#### [Görev 1]
Eylemciler hakkındaki verilen metinde videodaki güruh neye benzetilmektedir?
#### [Görev 2]
Eylemciler hakkındaki verilen metni, gösterilen son cümlenin ardından sürdürün.

#### [Verilen Metin]
# # #

2 Temmuz 2013 Salı

Timeo Hominem Unius Libri

Günümüzün eylemcilerini "ne istediklerini bile bilmiyorlar, hepsi çapulcu, boş beleş" diyerek aşağılayanlar...

"Provokatörlerin gazına gelip sağı solu yakıyor, taşlıyorlar!" diyenler...

"Camiye ayakkabıyla girmişler! Alkol alıp seks yapmışlar! İblisler!" diyenler...

Bunu şimdi diyen, belki de o videodaki kalabalıkta en önde koşan çocuk. Bugün büyüdü, yine "DİN ELDEN GİDİYOR" ateşini yaymak, yeni canlar yakmak istiyor.

Otobüsün yanmasının, devlet malına zarar verilmesinin günah olduğunu düşünüyor......................................................................


Acaba tarih bu videodaki güruhtan daha anlamsız bir hırs ile sarhoş olup, böyle büyük bir suç işleyen, daha şuursuz, daha kör, daha tehlikeli bir grup gördü mü? Adetâ, karanlıktan, körlükten dolayı en ufak kımıltıyı, hayattaki tek birikimleri ve dayanakları olan "Din"e büyük bir tehdit zannederek bağıra çağıra yönünü tayin etmeye çalışan bir yarasa sürüsü gibi.

# # #

#### [Kayıtlı Satırlar]
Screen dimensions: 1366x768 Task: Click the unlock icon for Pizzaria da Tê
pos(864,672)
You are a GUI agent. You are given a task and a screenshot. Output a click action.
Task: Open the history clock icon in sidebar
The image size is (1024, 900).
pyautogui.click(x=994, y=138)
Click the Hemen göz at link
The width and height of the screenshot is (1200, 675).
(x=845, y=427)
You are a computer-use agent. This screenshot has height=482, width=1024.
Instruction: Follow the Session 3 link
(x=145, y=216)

# # #

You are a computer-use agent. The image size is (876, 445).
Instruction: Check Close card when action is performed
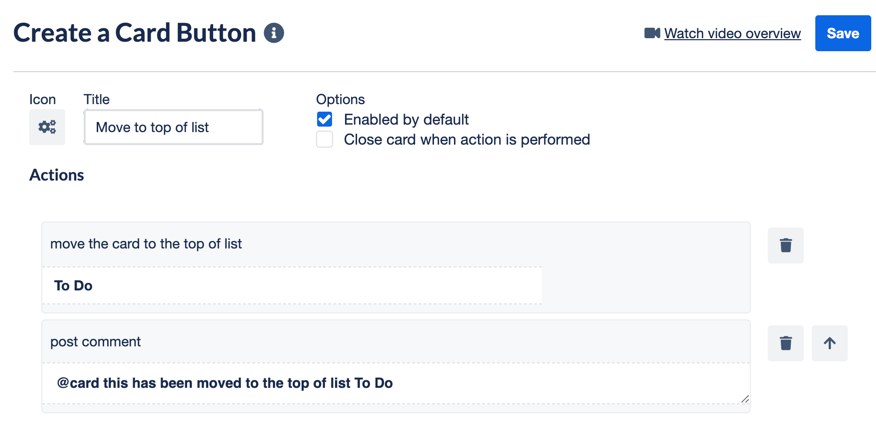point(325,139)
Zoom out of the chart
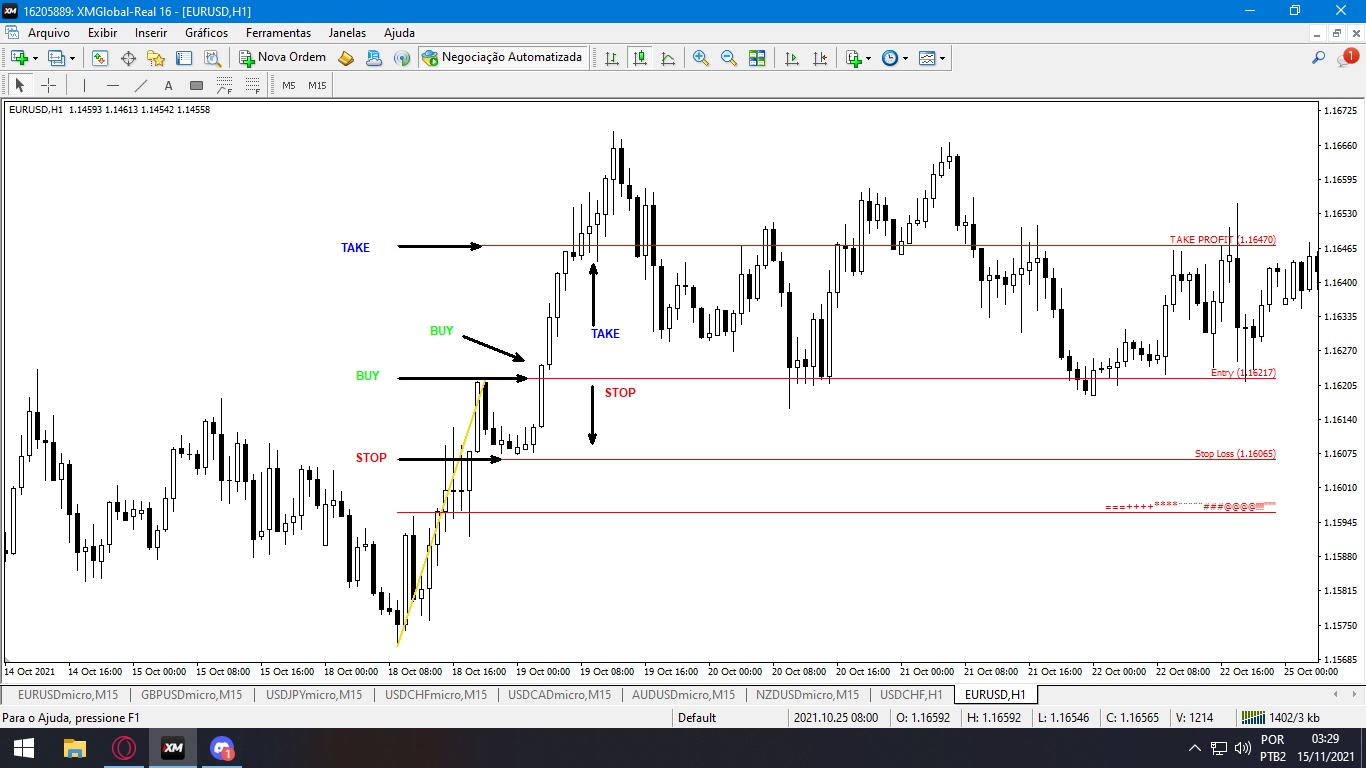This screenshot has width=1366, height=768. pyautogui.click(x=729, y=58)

# # #

#### [Görev Çıktısı 1]
Bağıra çağıra yönünü tayin etmeye çalışan bir yarasa sürüsüne.

#### [Görev Çıktısı 2]
Ben, din düşmanı değilim. Hatta tüm dinleri sever, güzel yanlarını almaya çalışırım, öğretilerini merak ederim. İslamiyet de çok sevdiğim dinlerden biridir. Tam anlamda bir müslüman olduğumu söyleyemiyorum çünkü bu dinin pratiklerini yerine getirmiyorum. Ama kalben müslümanım. Aynı zamanda Budistim. Yeri gelince Hristiyanım. Bazen sadece Deist'im. Din benim için sadece kendimi araştırmak ve anlamaktır.

Ama Kur'an'da "Peygamber'e küfür etti!!" gerekçesiyle bile kendi halindeki zararsız bir insanı diri diri yakmayı haklı kılacak tek bir ayet olduğunu zannetmiyorum. Kaldı ki bu insan kimseye küfür etmemiş, sadece din ile ilgili düşüncelerini, çevirilerini yayınlayan bir yazar, bir düşünürdür. Çocukluğunda babasının zoruyla onlarca kez Kur'an hatmi indirmiş, dini belki de oradaki öfkeli ve kontrolden çıkmış kalabalıktan çok daha iyi bilen bir aydındır. Sadece tercih olarak inanmamayı benimsemiştir. Bu, bence çok doğal bir haktır.

Ama bizim milletimizde şöyle bir şey çok yaygın: "kafalara kötü fikirler sokuyorlar. gençleri zehirliyorlar."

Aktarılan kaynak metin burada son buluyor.